* **TEXT SEGMENT**
___

FunctionFeaturizer (x0, x1, substitutions?)

dptru10 · November 17, 2021, 9:05pm

Hello! I am using the FunctionFeaturizer to generate combinations of functionalized descriptors via the following method,

    function_featurizer = FunctionFeaturizer(multi_feature_depth=2,combo_function=np.prod)
    function_featurizer.set_n_jobs(n_cpus)
    function_featurizer=function_featurizer.fit(df_x[selected_feature_list])
    df_combined=function_featurizer.featurize_dataframe(df_x[selected_feature_list],selected_feature_list)

The features I get include functions of ‘x0’, ‘x1’ etc. which were not in the original dataset (i.e. x0**3/x1**2); I am assuming these are substitutions of features or combinations of features but I’m not positive. I am reviewing the source to try and figure it out but some explanation would be greatly appreciated.

Thanks!

dptru10 · November 18, 2021, 4:36pm

My thoughts are that the expressions I’m using as my column headers aren’t being converted from ‘x0’ etc. back to the original expression. Referring to the generate_expressions_combinations function in the FunctionFeaturizer class.

def generate_expressions_combinations(expressions, combo_depth=2, combo_function=np.prod):
    """

___

Element and text position data
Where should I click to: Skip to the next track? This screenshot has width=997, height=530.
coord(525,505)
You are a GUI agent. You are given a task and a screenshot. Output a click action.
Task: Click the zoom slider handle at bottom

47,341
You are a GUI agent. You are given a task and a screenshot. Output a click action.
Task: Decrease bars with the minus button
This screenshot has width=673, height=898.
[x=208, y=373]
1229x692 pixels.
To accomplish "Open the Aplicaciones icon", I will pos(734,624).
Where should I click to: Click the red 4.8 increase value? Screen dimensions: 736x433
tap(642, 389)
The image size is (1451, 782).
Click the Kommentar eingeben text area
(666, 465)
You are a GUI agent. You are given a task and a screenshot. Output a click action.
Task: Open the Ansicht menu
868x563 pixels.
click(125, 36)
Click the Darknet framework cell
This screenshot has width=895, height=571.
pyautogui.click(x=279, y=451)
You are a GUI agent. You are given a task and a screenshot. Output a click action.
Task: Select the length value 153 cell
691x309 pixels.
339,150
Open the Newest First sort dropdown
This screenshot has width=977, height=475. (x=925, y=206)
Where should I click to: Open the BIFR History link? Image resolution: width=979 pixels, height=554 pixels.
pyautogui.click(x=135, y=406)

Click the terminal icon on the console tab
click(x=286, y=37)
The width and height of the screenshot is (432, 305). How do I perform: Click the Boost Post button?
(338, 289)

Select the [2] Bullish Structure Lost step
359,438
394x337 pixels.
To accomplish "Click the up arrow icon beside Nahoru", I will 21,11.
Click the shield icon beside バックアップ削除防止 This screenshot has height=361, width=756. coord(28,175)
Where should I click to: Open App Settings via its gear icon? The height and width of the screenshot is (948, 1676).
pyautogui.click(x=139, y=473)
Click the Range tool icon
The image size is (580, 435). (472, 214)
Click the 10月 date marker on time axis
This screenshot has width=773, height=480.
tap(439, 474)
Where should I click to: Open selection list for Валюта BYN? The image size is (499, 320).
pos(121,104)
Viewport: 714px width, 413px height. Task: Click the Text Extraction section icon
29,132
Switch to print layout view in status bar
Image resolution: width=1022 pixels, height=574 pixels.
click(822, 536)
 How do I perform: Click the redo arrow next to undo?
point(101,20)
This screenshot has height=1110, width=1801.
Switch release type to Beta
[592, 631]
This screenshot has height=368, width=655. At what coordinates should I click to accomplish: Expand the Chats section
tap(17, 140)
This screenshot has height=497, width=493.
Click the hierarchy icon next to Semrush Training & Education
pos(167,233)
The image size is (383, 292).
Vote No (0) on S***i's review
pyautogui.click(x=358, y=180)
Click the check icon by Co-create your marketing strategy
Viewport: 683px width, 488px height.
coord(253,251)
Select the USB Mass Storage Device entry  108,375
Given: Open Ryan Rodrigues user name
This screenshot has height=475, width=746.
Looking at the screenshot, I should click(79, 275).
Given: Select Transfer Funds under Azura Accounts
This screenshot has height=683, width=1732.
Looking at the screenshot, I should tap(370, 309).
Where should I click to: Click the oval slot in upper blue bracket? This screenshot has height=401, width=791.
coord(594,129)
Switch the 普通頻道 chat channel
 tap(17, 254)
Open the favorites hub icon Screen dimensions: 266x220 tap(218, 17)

___

* **DIRECTION 1**
Answer these questions about the FunctionFeaturizer thread:
(a) What is passed as combo_function in the code of the first post?
(b) On what date was the second post made?
(c) Which function does the second post refer to?
* **DIRECTION 2**
Rewrite the FunctionFeaturizer thread starting with "dptru10 · November 17, 2021, 9:05pm" and going on through "function_featurizer.set_n_jobs(n_cpus)", with "max_feature_depth" in place of "multi_feature_depth".
* **DIRECTION 3**
Say whether each statement agrees with the FunctionFeaturizer thread, and quote the deciding words:
(a) The poster is certain that the x0 and x1 features are substitutions of features.
(b) The code sets multi_feature_depth to 2.
(c) The first post was made in the morning.

* **WORKED SOLUTION 1**
(a) np.prod
(b) November 18, 2021
(c) generate_expressions_combinations

* **WORKED SOLUTION 2**
dptru10 · November 17, 2021, 9:05pm

Hello! I am using the FunctionFeaturizer to generate combinations of functionalized descriptors via the following method,

    function_featurizer = FunctionFeaturizer(max_feature_depth=2,combo_function=np.prod)
    function_featurizer.set_n_jobs(n_cpus)

* **WORKED SOLUTION 3**
(a) No: "I am assuming these are substitutions of features or combinations of features but I’m not positive."
(b) Yes: "multi_feature_depth=2"
(c) No: "November 17, 2021, 9:05pm"